La squadra di Saro Scorza si è qualificata per la fase nazionale battendo l'Aquagym Trapani per 12-7, ribaltando così il risultato dell'andata
Impresa della formazione Under 19 della Waterpolo Despar Messina che, ieri sera, alla Piscina “Cappuccini”, per la prima volta dalla sua fondazione, si è laureata campione regionale di categoria battendo, nella partita di ritorno, l’Aquagym Trapani con il punteggio di 12-7. All’andata, disputata domenica scorsa, si era imposta l’Acquagym Trapani con il risultato di 7-4. Contro un avversario ostico, capace di costanti ripartenze, nonostante la panchina corta, la Waterpolo Despar Messina è riuscita a giocare attenzione, azzerando il passivo già nel primo quarto di gioco.
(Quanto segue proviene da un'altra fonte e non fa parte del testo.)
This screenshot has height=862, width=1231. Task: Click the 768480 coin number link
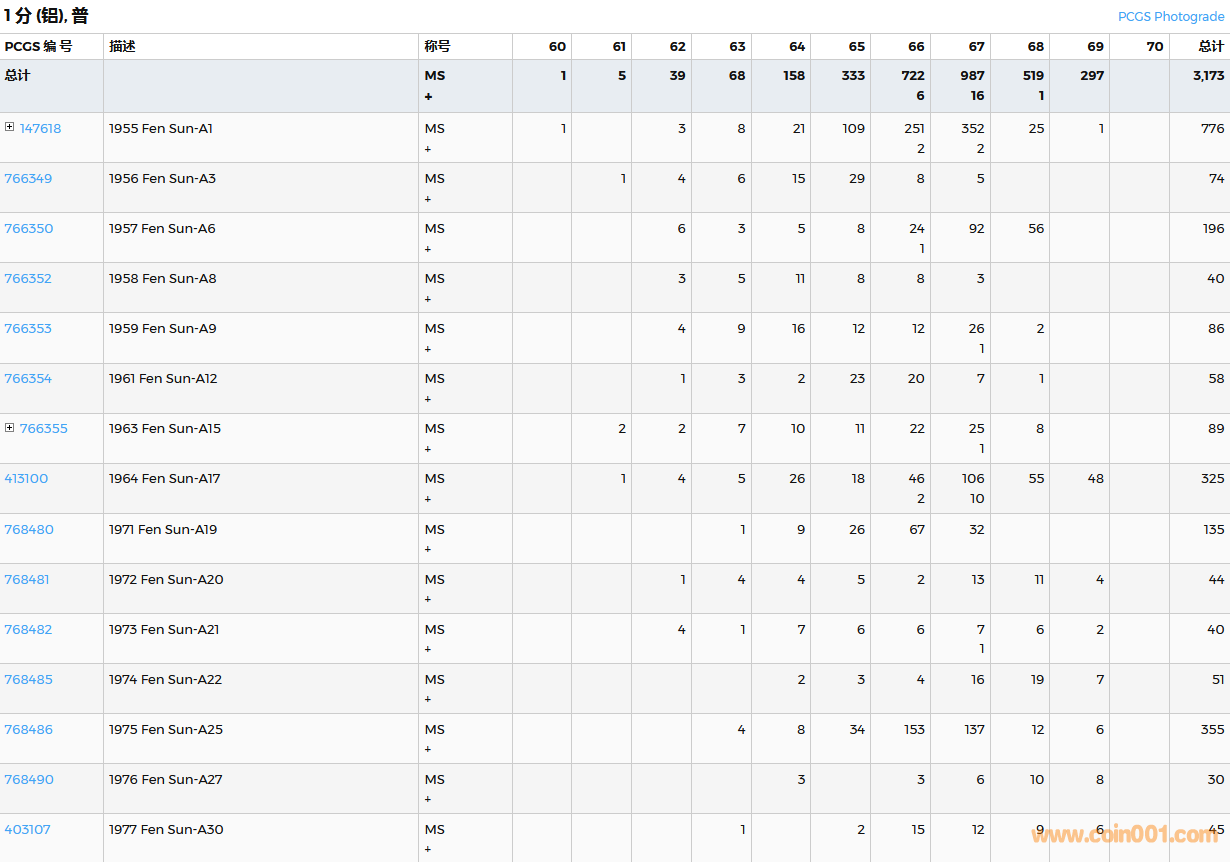(29, 530)
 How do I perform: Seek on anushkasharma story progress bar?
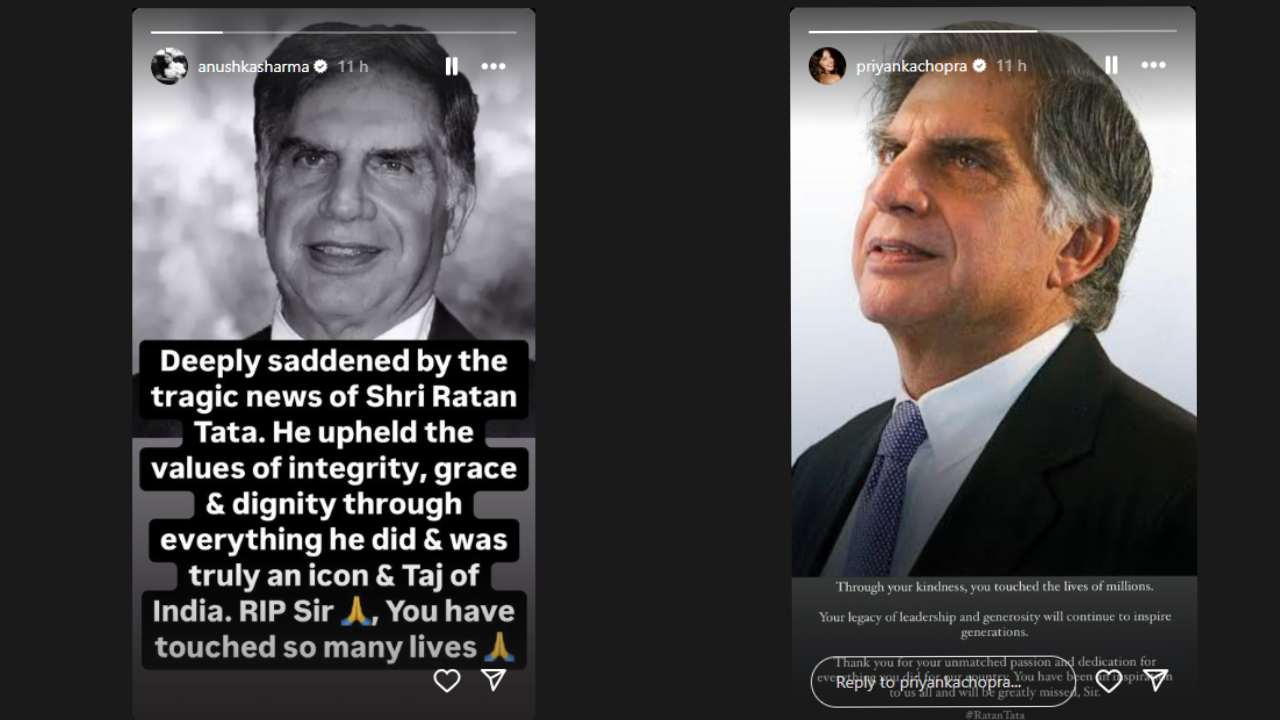[334, 33]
Poi, in scioltezza, sono arrivate le altre reti e la certezza di aver centrato un traguardo mai raggiunto in precedenza. Si tratta, quindi, di un risultato storico per la società peloritana, guidata da Felice Genovese, che, specie in questa stagione, ha puntato molto sul lavoro del settore giovanile. Sugli scudi il portiere Sparano, capace di parare due rigori, Alessia Morvillo e la straordinaria Teresa Marchetti, autrici di quattro gol ciascuno. Grazie al successo, la squadra messinese, allenata da Saro Scorza che si avvale della preziosa collaborazione di Valentina Sabatini, coordinatrice della scuola di pallanuoto e tecnico della Under 13, ha acquisito il diritto di giocare la semifinale nazionale, Girone 4, e adesso sfiderà la vincente della sfida tra Campania e Calabria.
Intanto, due delle giocatrici più forti, Sparano e Morvillo, già titolari della squadra di A/1, da domenica prossima saranno a Ostia per partecipare ad un nuovo collegiale riservato alle nate dal 1995 e seguenti.
Il tabellino:
Waterpolo Despar Messina – Aquagym Trapani: 12-7
Parziali: 4-0, 2-1, 3-1, 2-3
WATERPOLO DESPAR MESSINA: Sparano, Oliveri 1, Le Donne, Fiorito, Morvillo 4 (1rig), Arruzzoli, Cappuccio, Micalizzi, Marchetti 4, Zangla 2, Loffredo 1, Musolino, Laganà.
AQUAGYM TRAPANI: Allotta, Cusenza, Rinaudo 2, Spallino 2, Amato 3, Fanara, Castiglione, Rizzo.